Compiti:
A. Indica se ciascuna affermazione concorda con la circolare sulla tassazione degli enti ecclesiastici, rispondendo sì o no e citando le parole decisive. (i) I principi indicati valgono a partire dall’anno fiscale 1959. (ii) Per l’esenzione, le entrate devono essere spese entro lo stesso anno fiscale, senza poter usare l’anno successivo. (iii) Le persone esenti non pagano l’imposta sull’entrata nemmeno sull’incasso dei fondi sottoposti alla tassa sul valore di transazione e non esenti da essa.
B. Prosegui la circolare sulla tassazione degli enti ecclesiastici dal punto in cui si interrompe.

Print Friendly, PDF & Email

The measure is available in the following languages:

CIRCOLARE DEL MINISTERO DELLE FINANZE SULLA PROCEDURA DI TASSAZIONE DELLE PERSONE GIURIDICHE ECCLESIASTICHE E DEL CLERO

 

del 25 febbraio 1959, n. PO 1694/3/59

 

 

Il Ministero delle finanze, in relazione alla sua circolare del 26 gennaio 1957, n. ZPO 5/57, precisa che a partire dall’anno fiscale 1959 in materia di tassazione delle persone giuridiche ecclesiastiche, delle comunità e congregazioni religiose che operano in base alla legge sulle associazioni successivamente chiamate « comunità religiose », nonché del clero, bisogna seguire i seguenti principi:

1) L’imposta sull’entrata per gli introiti delle persone giuridiche ecclesiastiche e delle comunità religiose.

1. - In conformità all’art. 2 del decreto sull’imposta sulla entrata, le persone giuridiche e le associazioni che non hanno personalità giuridica sono esenti dall’imposta sull’entrata se, in base allo statuto, hanno speso durante l’anno fiscale o in quello successivo, tutte le entrate direttamente per scopi di carattere generale, scientifico, d’istruzione culturale, sportivo, di culto religioso, di beneficenza e assistenza sociale. Queste persone sono soggette alla imposta sull’entrata per l’incasso dei fondi che sono sottoposti alla tassa sul valore di transazione e non sono esenti da questa tassa.

Estratto della fonte:

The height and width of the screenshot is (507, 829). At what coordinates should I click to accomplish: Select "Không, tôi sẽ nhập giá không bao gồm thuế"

Risultati:
A.
(i) Sì: «a partire dall’anno fiscale 1959»
(ii) No: «hanno speso durante l’anno fiscale o in quello successivo, tutte le entrate»
(iii) No: «Queste persone sono soggette alla imposta sull’entrata per l’incasso dei fondi che sono sottoposti alla tassa sul valore di transazione e non sono esenti da questa tassa.»

B.
Questa prescrizione è valida anche per le persone giuridiche ecclesiastiche e per le comunità religiose, se i competenti dipartimenti per gli affari ecclesiastici constatano che le comunità religiose agiscono in base alla legge sulle associazioni. In relazione a ciò, le entrate ottenute dalle persone giuridiche ecclesiastiche e dalle comunità religiose per un’attività economica soggetta all’imposta di ricchezza mobile, sono soggette all’imposta sull’entrata.

Al contrario, le entrate da altre fonti che non siano soggette all’imposta di ricchezza mobile, sono libere dalla imposta sull’entrata solo nel caso in cui vengano totalmente e direttamente usate per gli scopi fissati nel disposto dell’art. 2 del decreto per l’imposta sull’entrata. Se invece, una parte almeno di queste entrate viene utilizzata per altri scopi (per es. per i seminari ecclesiastici), allora tutte le entrate sono soggette all’imposta sull’entrata.

Il problema di che cosa bisogna considerare come spese sostenute direttamente per scopi di culto religioso è spiegato nell’ordinanza del Ministro delle finanze del 28 febbraio 1951 per l’esecuzione del decreto per l’imposta sull’entrata e nella circolare del Ministero delle finanze del 25 febbraio 1959.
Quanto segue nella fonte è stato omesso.